Multicores and lock-free programming

Personal computers are getting multi-core, meaning that a single chip can have 2, 4 or even 128 CPUs.

This is important for software writters, since multithreading up to 1024 threads will not be uncommon and all the synchronization problems is a big roadblock in the way of thread-heaven.

Synchronization problems are of 2 kinds:

1. Race conditions: Not getting what you want.
2. Contention: Getting what you want, but too late.

Usually race conditions are alleviated using locks: mutexes, semaphores, read-write-locks, condition variables, monitors, etc. The problem with all these is that they introduce contention in one way or the other, because it is implicit that they make a thread wait while the other executes the 'critical section'.

Ok, so this seems a problem without a solution, go now home, get a beer and enjoy The Simpsons.

Still here? Hmmm, ok, there is lock free synchronization, which is really a form of obscuring the problem.

See: http://www.cl.cam.ac.uk/techreports/UCAM-CL-TR-639.pdf

At the hart of lock free algorithms lies the best of lies: They do not remove the locks, they just make them smaller and smaller, until you can not see the locks.

Let me explain with an example of the database kind: In the old days of databases (1997), it was common to write software that used temporary tables, so you hired 30 guys, each wrote a piece of the action using temporary tables and finally when you integrated everything, you realized that the whole system froze whenever there was a user triggering work over a temporary table.

Why? Because all databases store their metadata in tables (this is a requierement to be called "relational database"), and everytime you did an insert in a table, the table would lock until you either commit or rollback. This "feature" is because databases are transactional. (The was a joke in those days "It is not a bug, it is a feature").

Microsoft SQL Server guys realized people were using databases like these and instead of issuing a warning to the computer software makers, they released a new version that did not lock the entire temporary meta-table when somebody did an insert. (The meta-table is the table of the table), so that two processes could create 2 temporary tables and continue to work in parallel.

Soon, this improvement was done for all tables, not just the temporary meta-table. The result was more paralellism, but please notice that a big temporary lock was just replaced with a smaller temporary lock, that was, conceptually, the real advance.

Why can't we do this for all software, that is, convert all those big locks in really smaller ones?

What if I needed to perform a really big change in a data structure, but instead of locking the whole data-structure, locked just the elements to be modified. Any modification could still lock(because others were modifying it) or even dead-lock (because we grabbed all our locks in different order), but then we could make one of those threads to succeed and restart the other thread (undoing the changes).

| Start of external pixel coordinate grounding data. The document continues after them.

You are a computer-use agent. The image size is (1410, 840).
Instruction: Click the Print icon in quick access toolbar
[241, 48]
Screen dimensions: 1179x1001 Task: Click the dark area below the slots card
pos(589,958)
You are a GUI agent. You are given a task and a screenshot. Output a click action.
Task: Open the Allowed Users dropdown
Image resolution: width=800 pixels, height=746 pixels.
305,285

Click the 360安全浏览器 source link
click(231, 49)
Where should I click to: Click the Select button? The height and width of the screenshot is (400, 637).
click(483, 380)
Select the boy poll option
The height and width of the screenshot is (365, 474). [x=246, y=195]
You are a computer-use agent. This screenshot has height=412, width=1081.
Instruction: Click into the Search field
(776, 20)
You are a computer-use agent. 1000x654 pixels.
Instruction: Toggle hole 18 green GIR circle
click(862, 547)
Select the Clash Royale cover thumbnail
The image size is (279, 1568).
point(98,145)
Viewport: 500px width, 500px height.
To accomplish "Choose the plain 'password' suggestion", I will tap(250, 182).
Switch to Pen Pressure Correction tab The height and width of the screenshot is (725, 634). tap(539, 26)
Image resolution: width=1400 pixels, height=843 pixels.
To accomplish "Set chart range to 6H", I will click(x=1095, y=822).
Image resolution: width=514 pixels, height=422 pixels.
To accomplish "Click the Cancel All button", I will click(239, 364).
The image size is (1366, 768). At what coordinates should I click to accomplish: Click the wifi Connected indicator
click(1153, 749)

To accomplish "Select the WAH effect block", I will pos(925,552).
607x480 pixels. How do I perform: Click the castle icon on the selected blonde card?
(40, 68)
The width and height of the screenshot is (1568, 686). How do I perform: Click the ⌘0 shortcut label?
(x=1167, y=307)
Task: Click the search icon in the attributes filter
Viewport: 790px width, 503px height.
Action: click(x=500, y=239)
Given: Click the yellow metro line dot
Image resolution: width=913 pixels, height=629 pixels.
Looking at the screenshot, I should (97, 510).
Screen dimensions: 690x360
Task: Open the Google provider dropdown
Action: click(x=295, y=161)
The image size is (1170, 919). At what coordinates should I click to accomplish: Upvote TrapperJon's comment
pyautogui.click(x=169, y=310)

Undoing changes in the database world is cheap, undoing them in the systems programmers world is hard, because neither the language nor the runtime help. But someone came up with the idea that we could just copy everything in a temporary area in RAM, and just using a switch of pointers (called CAS), we could have instant gratification.

The data structure thus copied is simply let go if the CAS operation finds that the structure had been modified before CAS had a chance to execute, therefore the only lock is the CAS and in case of failure it is easy to restart the whole operation.

In fact this means that a very big piece of software is not aware of multithreading because it is using thread-safe data structures that are lock-free, and those data structures that are thread-safe but lock-free, work by just making copies of everything and switching pointers at the end, therefore reducing the amount of lock from several millisecs to a few nanosecs.

This of course makes CPU manufacturers happy and software developers happy, because they can deliver software that is written as if it was in one thread, but performs better than carefully written multithreaded software.